→ Work required
The expected output is every entry below, exact in every character.

→ Material for this task
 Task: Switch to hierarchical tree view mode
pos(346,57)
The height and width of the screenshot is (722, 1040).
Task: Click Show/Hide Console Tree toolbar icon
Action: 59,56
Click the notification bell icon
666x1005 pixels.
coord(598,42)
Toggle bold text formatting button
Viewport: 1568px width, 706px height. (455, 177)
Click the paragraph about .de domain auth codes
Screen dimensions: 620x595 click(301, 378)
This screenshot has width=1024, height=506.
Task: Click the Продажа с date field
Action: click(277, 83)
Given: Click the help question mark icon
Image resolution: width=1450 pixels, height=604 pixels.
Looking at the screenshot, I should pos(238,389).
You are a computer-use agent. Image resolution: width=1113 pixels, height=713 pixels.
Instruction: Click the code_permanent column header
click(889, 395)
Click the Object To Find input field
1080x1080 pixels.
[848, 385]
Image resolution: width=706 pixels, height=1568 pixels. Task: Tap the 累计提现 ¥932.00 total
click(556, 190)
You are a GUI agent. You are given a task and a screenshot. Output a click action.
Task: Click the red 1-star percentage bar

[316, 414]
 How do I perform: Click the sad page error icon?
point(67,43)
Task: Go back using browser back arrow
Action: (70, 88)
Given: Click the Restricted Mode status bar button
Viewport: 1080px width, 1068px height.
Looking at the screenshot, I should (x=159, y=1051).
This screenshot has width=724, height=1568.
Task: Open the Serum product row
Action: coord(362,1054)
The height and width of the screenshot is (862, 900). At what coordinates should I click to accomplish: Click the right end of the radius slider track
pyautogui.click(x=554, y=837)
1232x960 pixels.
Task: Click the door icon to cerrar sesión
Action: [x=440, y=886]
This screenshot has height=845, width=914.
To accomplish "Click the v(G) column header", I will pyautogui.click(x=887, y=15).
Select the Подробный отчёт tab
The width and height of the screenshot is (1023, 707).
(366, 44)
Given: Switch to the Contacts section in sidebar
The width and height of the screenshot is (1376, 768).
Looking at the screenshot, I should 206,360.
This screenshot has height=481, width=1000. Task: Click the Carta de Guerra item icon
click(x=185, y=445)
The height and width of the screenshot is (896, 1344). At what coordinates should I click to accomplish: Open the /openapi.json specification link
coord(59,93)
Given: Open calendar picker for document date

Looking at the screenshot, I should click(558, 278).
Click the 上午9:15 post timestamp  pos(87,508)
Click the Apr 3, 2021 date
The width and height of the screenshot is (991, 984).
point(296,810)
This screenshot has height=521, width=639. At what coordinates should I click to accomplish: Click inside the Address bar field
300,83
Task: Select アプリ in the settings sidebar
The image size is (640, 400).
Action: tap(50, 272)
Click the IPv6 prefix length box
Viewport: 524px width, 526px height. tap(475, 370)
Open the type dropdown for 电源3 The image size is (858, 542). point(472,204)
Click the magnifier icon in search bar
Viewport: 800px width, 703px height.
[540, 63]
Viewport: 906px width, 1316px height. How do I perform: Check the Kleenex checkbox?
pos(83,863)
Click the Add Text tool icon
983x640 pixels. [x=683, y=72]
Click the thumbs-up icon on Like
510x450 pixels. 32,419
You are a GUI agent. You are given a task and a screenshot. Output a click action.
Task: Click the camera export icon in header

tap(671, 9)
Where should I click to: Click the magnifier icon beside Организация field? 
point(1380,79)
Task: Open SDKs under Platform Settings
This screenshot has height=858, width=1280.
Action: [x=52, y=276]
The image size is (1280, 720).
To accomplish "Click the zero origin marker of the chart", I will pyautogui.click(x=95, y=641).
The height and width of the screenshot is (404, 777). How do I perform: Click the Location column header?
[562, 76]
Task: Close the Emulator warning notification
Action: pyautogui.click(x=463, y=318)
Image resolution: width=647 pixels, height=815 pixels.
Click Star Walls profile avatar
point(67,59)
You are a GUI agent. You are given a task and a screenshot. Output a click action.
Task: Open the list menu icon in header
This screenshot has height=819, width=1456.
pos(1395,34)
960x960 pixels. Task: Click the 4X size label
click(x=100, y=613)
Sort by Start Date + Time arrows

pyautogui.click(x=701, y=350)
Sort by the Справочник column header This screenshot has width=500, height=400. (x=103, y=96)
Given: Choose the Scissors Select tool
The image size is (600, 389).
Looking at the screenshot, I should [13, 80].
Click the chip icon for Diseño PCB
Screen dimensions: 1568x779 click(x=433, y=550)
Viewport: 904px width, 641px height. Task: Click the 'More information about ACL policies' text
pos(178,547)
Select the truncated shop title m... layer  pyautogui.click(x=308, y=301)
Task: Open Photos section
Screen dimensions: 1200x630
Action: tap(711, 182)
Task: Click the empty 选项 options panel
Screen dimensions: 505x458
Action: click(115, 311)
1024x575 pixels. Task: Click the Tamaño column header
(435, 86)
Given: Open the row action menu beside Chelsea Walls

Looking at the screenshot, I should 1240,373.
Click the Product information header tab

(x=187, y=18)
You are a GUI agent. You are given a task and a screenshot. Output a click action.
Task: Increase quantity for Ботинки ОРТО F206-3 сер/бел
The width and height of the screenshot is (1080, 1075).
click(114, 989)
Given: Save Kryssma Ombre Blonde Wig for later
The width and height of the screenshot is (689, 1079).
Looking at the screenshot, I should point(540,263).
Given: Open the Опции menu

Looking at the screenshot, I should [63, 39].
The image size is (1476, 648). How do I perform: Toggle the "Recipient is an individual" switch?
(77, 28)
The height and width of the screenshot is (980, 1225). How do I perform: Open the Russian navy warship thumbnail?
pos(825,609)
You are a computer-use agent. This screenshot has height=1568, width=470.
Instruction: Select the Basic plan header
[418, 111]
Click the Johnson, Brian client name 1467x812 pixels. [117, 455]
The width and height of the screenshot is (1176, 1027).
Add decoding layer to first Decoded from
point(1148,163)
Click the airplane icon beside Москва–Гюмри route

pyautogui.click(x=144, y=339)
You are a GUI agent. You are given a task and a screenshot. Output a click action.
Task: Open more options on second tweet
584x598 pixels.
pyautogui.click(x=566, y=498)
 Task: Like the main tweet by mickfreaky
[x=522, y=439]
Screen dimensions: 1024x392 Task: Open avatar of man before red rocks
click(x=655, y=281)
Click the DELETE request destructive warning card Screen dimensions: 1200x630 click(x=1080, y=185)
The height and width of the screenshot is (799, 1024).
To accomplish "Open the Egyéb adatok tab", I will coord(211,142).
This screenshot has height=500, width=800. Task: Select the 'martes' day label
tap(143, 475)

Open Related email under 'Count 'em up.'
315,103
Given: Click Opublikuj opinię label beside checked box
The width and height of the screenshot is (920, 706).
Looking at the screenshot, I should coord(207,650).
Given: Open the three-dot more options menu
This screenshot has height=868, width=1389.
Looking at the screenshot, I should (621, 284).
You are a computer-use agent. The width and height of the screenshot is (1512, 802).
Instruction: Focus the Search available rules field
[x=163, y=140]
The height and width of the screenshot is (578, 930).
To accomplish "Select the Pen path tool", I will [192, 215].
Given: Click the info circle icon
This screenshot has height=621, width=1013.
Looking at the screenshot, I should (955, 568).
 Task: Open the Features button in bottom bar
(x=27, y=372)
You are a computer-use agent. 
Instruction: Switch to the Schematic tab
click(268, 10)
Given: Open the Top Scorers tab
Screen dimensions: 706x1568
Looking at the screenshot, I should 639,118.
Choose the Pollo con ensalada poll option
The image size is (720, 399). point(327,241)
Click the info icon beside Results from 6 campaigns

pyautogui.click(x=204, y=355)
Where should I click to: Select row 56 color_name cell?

→ Answer for this exercise
 Task: Switch to hierarchical tree view mode
pos(346,57)
The height and width of the screenshot is (722, 1040).
Task: Click Show/Hide Console Tree toolbar icon
Action: 59,56
Click the notification bell icon
666x1005 pixels.
coord(598,42)
Toggle bold text formatting button
Viewport: 1568px width, 706px height. (455, 177)
Click the paragraph about .de domain auth codes
Screen dimensions: 620x595 click(301, 378)
This screenshot has width=1024, height=506.
Task: Click the Продажа с date field
Action: click(277, 83)
Given: Click the help question mark icon
Image resolution: width=1450 pixels, height=604 pixels.
Looking at the screenshot, I should pos(238,389).
You are a computer-use agent. Image resolution: width=1113 pixels, height=713 pixels.
Instruction: Click the code_permanent column header
click(889, 395)
Click the Object To Find input field
1080x1080 pixels.
[848, 385]
Image resolution: width=706 pixels, height=1568 pixels. Task: Tap the 累计提现 ¥932.00 total
click(556, 190)
You are a GUI agent. You are given a task and a screenshot. Output a click action.
Task: Click the red 1-star percentage bar

[316, 414]
 How do I perform: Click the sad page error icon?
point(67,43)
Task: Go back using browser back arrow
Action: (70, 88)
Given: Click the Restricted Mode status bar button
Viewport: 1080px width, 1068px height.
Looking at the screenshot, I should (x=159, y=1051).
This screenshot has width=724, height=1568.
Task: Open the Serum product row
Action: coord(362,1054)
The height and width of the screenshot is (862, 900). At what coordinates should I click to accomplish: Click the right end of the radius slider track
pyautogui.click(x=554, y=837)
1232x960 pixels.
Task: Click the door icon to cerrar sesión
Action: [x=440, y=886]
This screenshot has height=845, width=914.
To accomplish "Click the v(G) column header", I will pyautogui.click(x=887, y=15).
Select the Подробный отчёт tab
The width and height of the screenshot is (1023, 707).
(366, 44)
Given: Switch to the Contacts section in sidebar
The width and height of the screenshot is (1376, 768).
Looking at the screenshot, I should 206,360.
This screenshot has height=481, width=1000. Task: Click the Carta de Guerra item icon
click(x=185, y=445)
The height and width of the screenshot is (896, 1344). At what coordinates should I click to accomplish: Open the /openapi.json specification link
coord(59,93)
Given: Open calendar picker for document date

Looking at the screenshot, I should click(558, 278).
Click the 上午9:15 post timestamp  pos(87,508)
Click the Apr 3, 2021 date
The width and height of the screenshot is (991, 984).
point(296,810)
This screenshot has height=521, width=639. At what coordinates should I click to accomplish: Click inside the Address bar field
300,83
Task: Select アプリ in the settings sidebar
The image size is (640, 400).
Action: tap(50, 272)
Click the IPv6 prefix length box
Viewport: 524px width, 526px height. tap(475, 370)
Open the type dropdown for 电源3 The image size is (858, 542). point(472,204)
Click the magnifier icon in search bar
Viewport: 800px width, 703px height.
[540, 63]
Viewport: 906px width, 1316px height. How do I perform: Check the Kleenex checkbox?
pos(83,863)
Click the Add Text tool icon
983x640 pixels. [x=683, y=72]
Click the thumbs-up icon on Like
510x450 pixels. 32,419
You are a GUI agent. You are given a task and a screenshot. Output a click action.
Task: Click the camera export icon in header

tap(671, 9)
Where should I click to: Click the magnifier icon beside Организация field? 
point(1380,79)
Task: Open SDKs under Platform Settings
This screenshot has height=858, width=1280.
Action: [x=52, y=276]
The image size is (1280, 720).
To accomplish "Click the zero origin marker of the chart", I will pyautogui.click(x=95, y=641).
The height and width of the screenshot is (404, 777). How do I perform: Click the Location column header?
[562, 76]
Task: Close the Emulator warning notification
Action: pyautogui.click(x=463, y=318)
Image resolution: width=647 pixels, height=815 pixels.
Click Star Walls profile avatar
point(67,59)
You are a GUI agent. You are given a task and a screenshot. Output a click action.
Task: Open the list menu icon in header
This screenshot has height=819, width=1456.
pos(1395,34)
960x960 pixels. Task: Click the 4X size label
click(x=100, y=613)
Sort by Start Date + Time arrows

pyautogui.click(x=701, y=350)
Sort by the Справочник column header This screenshot has width=500, height=400. (x=103, y=96)
Given: Choose the Scissors Select tool
The image size is (600, 389).
Looking at the screenshot, I should [13, 80].
Click the chip icon for Diseño PCB
Screen dimensions: 1568x779 click(x=433, y=550)
Viewport: 904px width, 641px height. Task: Click the 'More information about ACL policies' text
pos(178,547)
Select the truncated shop title m... layer  pyautogui.click(x=308, y=301)
Task: Open Photos section
Screen dimensions: 1200x630
Action: tap(711, 182)
Task: Click the empty 选项 options panel
Screen dimensions: 505x458
Action: click(115, 311)
1024x575 pixels. Task: Click the Tamaño column header
(435, 86)
Given: Open the row action menu beside Chelsea Walls

Looking at the screenshot, I should 1240,373.
Click the Product information header tab

(x=187, y=18)
You are a GUI agent. You are given a task and a screenshot. Output a click action.
Task: Increase quantity for Ботинки ОРТО F206-3 сер/бел
The width and height of the screenshot is (1080, 1075).
click(114, 989)
Given: Save Kryssma Ombre Blonde Wig for later
The width and height of the screenshot is (689, 1079).
Looking at the screenshot, I should point(540,263).
Given: Open the Опции menu

Looking at the screenshot, I should [63, 39].
The image size is (1476, 648). How do I perform: Toggle the "Recipient is an individual" switch?
(77, 28)
The height and width of the screenshot is (980, 1225). How do I perform: Open the Russian navy warship thumbnail?
pos(825,609)
You are a computer-use agent. This screenshot has height=1568, width=470.
Instruction: Select the Basic plan header
[418, 111]
Click the Johnson, Brian client name 1467x812 pixels. [117, 455]
The width and height of the screenshot is (1176, 1027).
Add decoding layer to first Decoded from
point(1148,163)
Click the airplane icon beside Москва–Гюмри route

pyautogui.click(x=144, y=339)
You are a GUI agent. You are given a task and a screenshot. Output a click action.
Task: Open more options on second tweet
584x598 pixels.
pyautogui.click(x=566, y=498)
 Task: Like the main tweet by mickfreaky
[x=522, y=439]
Screen dimensions: 1024x392 Task: Open avatar of man before red rocks
click(x=655, y=281)
Click the DELETE request destructive warning card Screen dimensions: 1200x630 click(x=1080, y=185)
The height and width of the screenshot is (799, 1024).
To accomplish "Open the Egyéb adatok tab", I will coord(211,142).
This screenshot has height=500, width=800. Task: Select the 'martes' day label
tap(143, 475)

Open Related email under 'Count 'em up.'
315,103
Given: Click Opublikuj opinię label beside checked box
The width and height of the screenshot is (920, 706).
Looking at the screenshot, I should coord(207,650).
Given: Open the three-dot more options menu
This screenshot has height=868, width=1389.
Looking at the screenshot, I should (621, 284).
You are a computer-use agent. The width and height of the screenshot is (1512, 802).
Instruction: Focus the Search available rules field
[x=163, y=140]
The height and width of the screenshot is (578, 930).
To accomplish "Select the Pen path tool", I will [192, 215].
Given: Click the info circle icon
This screenshot has height=621, width=1013.
Looking at the screenshot, I should (955, 568).
 Task: Open the Features button in bottom bar
(x=27, y=372)
You are a computer-use agent. 
Instruction: Switch to the Schematic tab
click(268, 10)
Given: Open the Top Scorers tab
Screen dimensions: 706x1568
Looking at the screenshot, I should 639,118.
Choose the Pollo con ensalada poll option
The image size is (720, 399). point(327,241)
Click the info icon beside Results from 6 campaigns

pyautogui.click(x=204, y=355)
Where should I click to: Select row 56 color_name cell?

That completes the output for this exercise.